> Lo que se pide:
• 1. Según el texto sobre El cielo de Lima, ¿para qué hace falta, al principio de la novela, prestar una atención especial a los personajes? Responde en una a tres oraciones.
• 2. Responde estas preguntas sobre el texto acerca de El cielo de Lima:
(a) ¿A qué capítulo se atribuye la frase «Al principio…»?
(b) ¿En qué parte del libro son constantes las marcas temporales?
(c) ¿Qué es necesario hacer cuando se llega al final de la novela?
• 3. Prosigue el texto sobre El cielo de Lima a partir de su última oración.

> Texto proporcionado:
******************************

Es llamativa la cantidad de capítulos de El cielo de Lima que aluden directamente a una posición en el tiempo. Algunos ejemplos tomados sin querer ser exhaustivos: «Al principio…» (Cap 1), «Cada vez qué…» «Antes de ser poeta…», «A veces…», «Pero llega el momento en que…», «Si la idea tiene un único origen, éste es su origen», «Su novela aún no tiene título», «Al principio no ven nada extraordinario», «Tarda casi una hora en leer todas las cartas», etc, etc

No creo que sea casual que estas marcas temporales escaseen más justo al principio y al final del libro y que sean constantes en los capítulos centrales. Pero dudar que sean casuales no implica suponer que sean premeditadas. También podría ser por la propia inercia de la historia, que sigue sus leyes. Esta es una novela en la que no pesan tanto los personajes o la trama como la observación de esa forma de la literatura que se encarna en un texto. Por cuestiones operativas al principio de la novela es necesario prestar una atención especial a los personajes que aparecen en ella, definir sus contornos y los de la historia. Dotarlos, en definitiva, de unas extremidades con las que puedan desenvolverse en ese mundo que será el suyo durante algunas páginas. Cuando se llega al final, es necesario retomar de nuevo la historia, darle los instrumentos, a ella y a los personajes, para que pueda construirse una madriguera en la que esconderse y simular el final. El centro de la novela, sin embargo, se siente libre para desplegarse tal y como es y para revelar el verdadero interés y el verdadero protagonista de la novela.

******************************

> Material extraído:
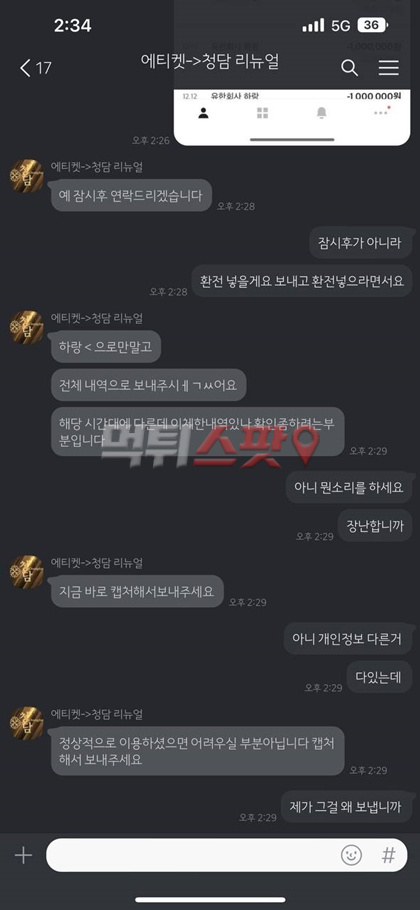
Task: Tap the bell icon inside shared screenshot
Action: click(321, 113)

******************************

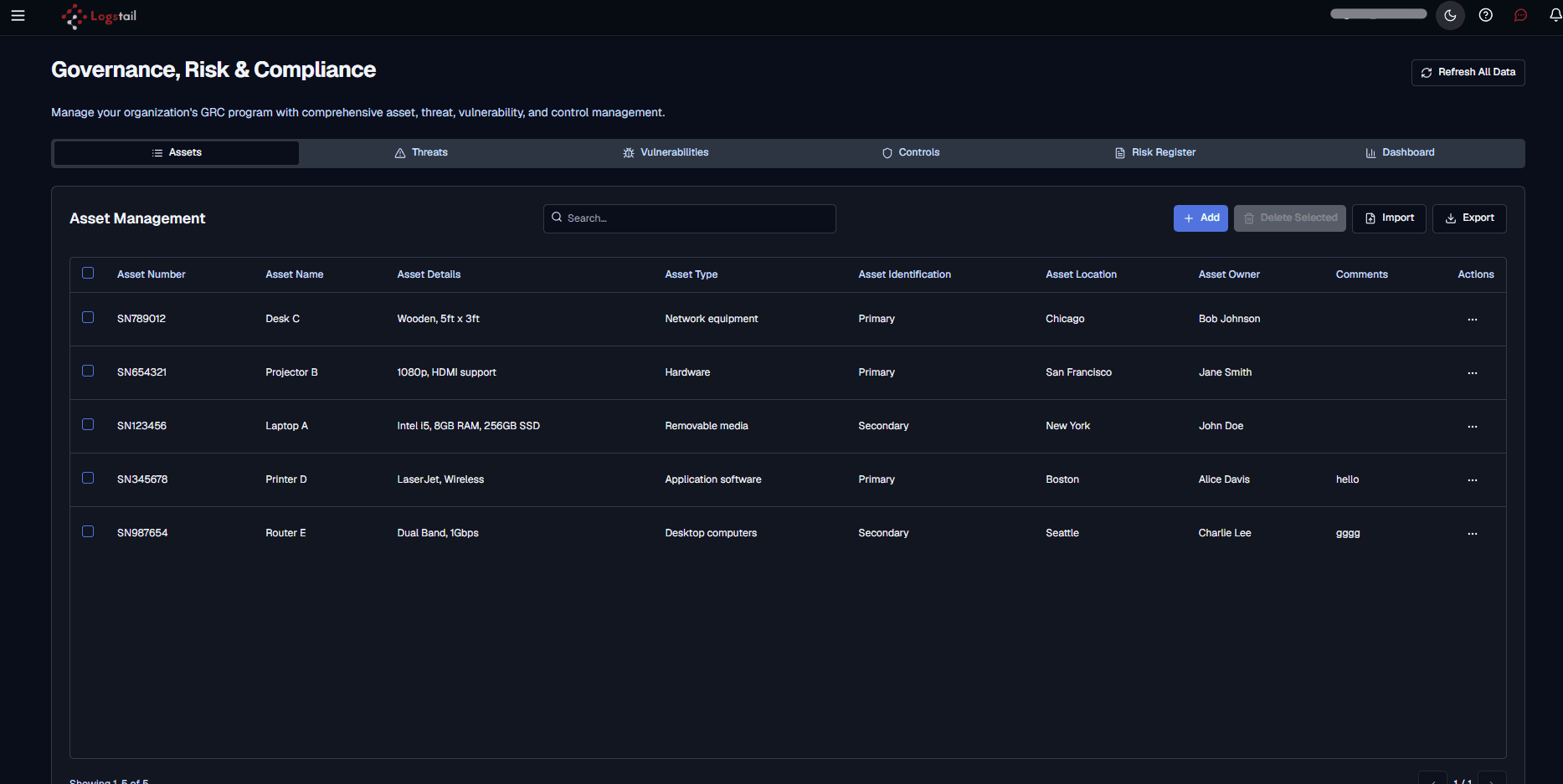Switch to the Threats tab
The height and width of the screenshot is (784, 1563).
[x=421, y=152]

******************************

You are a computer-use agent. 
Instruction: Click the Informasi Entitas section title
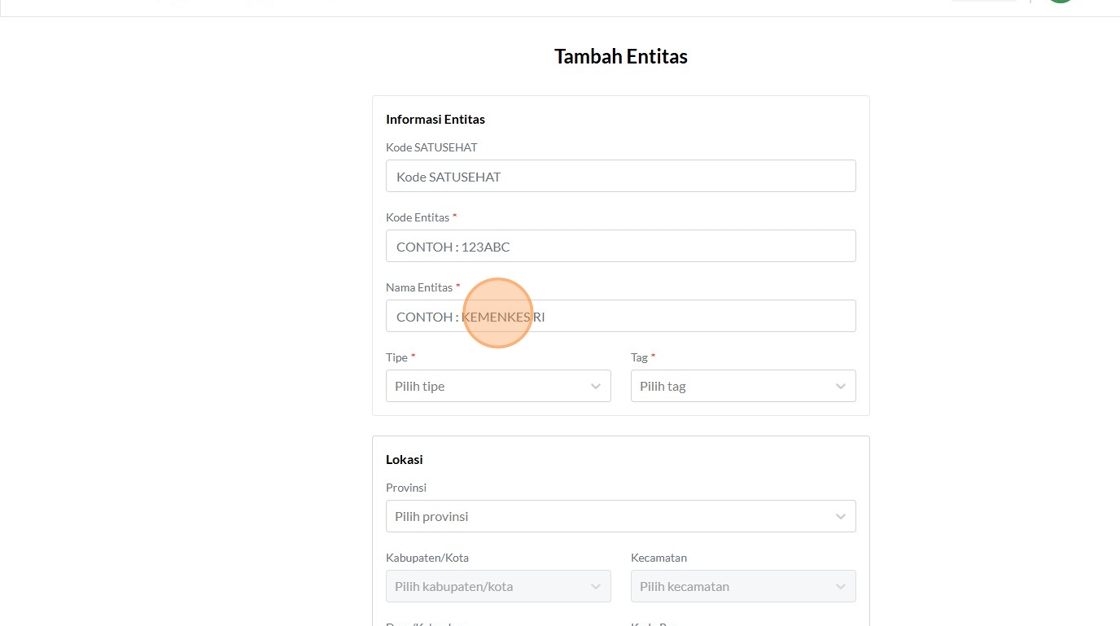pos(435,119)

******************************

> Respuestas por tarea:
• 1. Hace falta para definir los contornos de los personajes y los de la historia. Así se les dota de unas extremidades con las que puedan desenvolverse en el mundo que será el suyo durante algunas páginas.

• 2.
(a) Al capítulo 1.
(b) En los capítulos centrales.
(c) Retomar de nuevo la historia y darles los instrumentos, a ella y a los personajes, para que pueda construirse una madriguera en la que esconderse y simular el final.

• 3.
Se sentirán decepcionados quienes se acerquen a El cielo de Lima buscando una novela sobre JRJ. El poeta aparece poco y, cuando aparece, es una figura un tanto extraña. Cuesta mucho imaginarlo como un joven poeta enamorado, y más bien parece un académico, un tanto rijoso, husmeando en la correspondencia el rastro de un apetito carnal.

Tampoco los dos personajes principales son lo más importante de la novela. Uno de ellos, José, -que en la vida real llegaría a ser un poeta notable-, es en la novela un snob pedante y frívolo. José nos sorprende poco a lo largo de la historia. Una vez que queda claro su lugar en la novela José cumplirá su papel con una disciplina admirable. El otro personaje principal, Carlos, es el gran protagonista de la novela, al menos si tenemos en cuenta la extensión de sus apariciones. Carlos es algo más rico en matices, aunque es probable que esto se deba, sobre todo a que pasa más tiempo en el escenario y podemos suponer que José o algún otro personaje que aparece a lo largo de la trama, no lo serían menos si se le hubiese dado la misma oportunidad.

Poco a poco va quedando claro que el verdadero protagonista de la novela es, en realidad, el narrador, o, más bien, la narración en la que se encarna.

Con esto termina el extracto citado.